> _WHAT NEEDS TO BE DONE_:
Rewrite the rows below with "Tap" changed to "Press" and all other text left the same. Omit the pictures from your version.

Start ENTRIES SHOWN

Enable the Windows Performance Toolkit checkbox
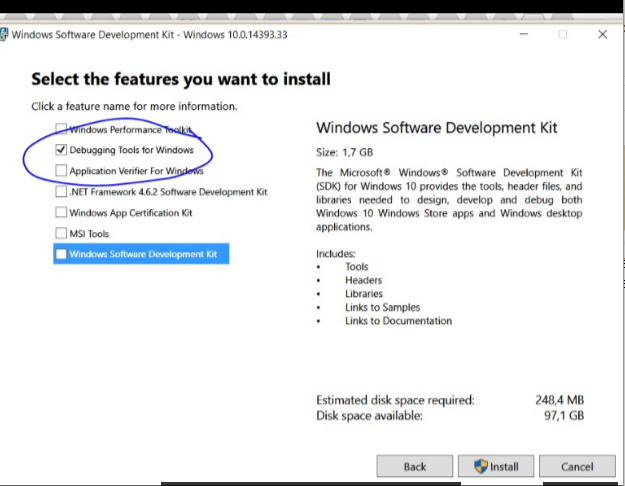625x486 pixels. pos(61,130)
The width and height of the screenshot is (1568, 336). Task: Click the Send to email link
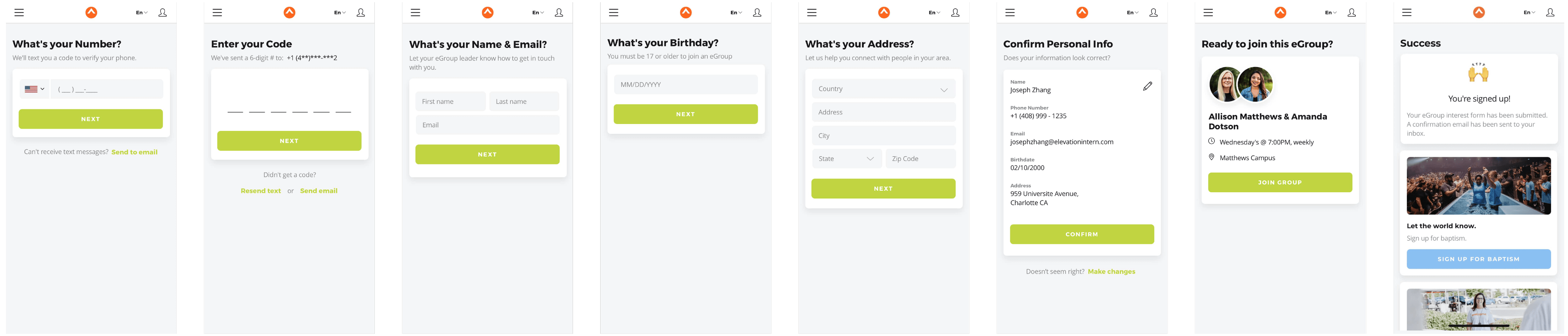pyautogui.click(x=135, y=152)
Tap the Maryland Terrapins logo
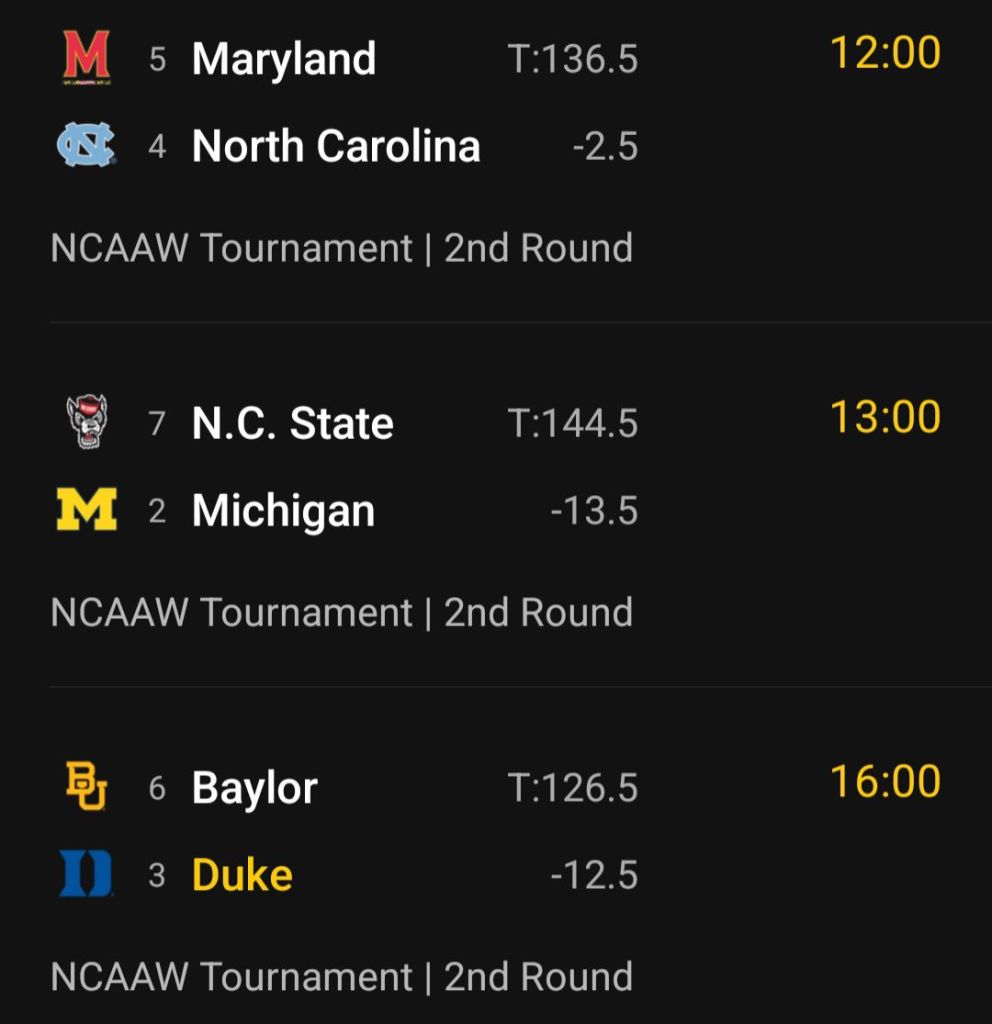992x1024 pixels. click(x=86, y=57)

End ENTRIES SHOWN

> _RESULT OF THE TASK_:
Enable the Windows Performance Toolkit checkbox
625x486 pixels. pos(61,130)
The width and height of the screenshot is (1568, 336). Task: Click the Send to email link
pyautogui.click(x=135, y=152)
Press the Maryland Terrapins logo
992x1024 pixels. click(x=86, y=57)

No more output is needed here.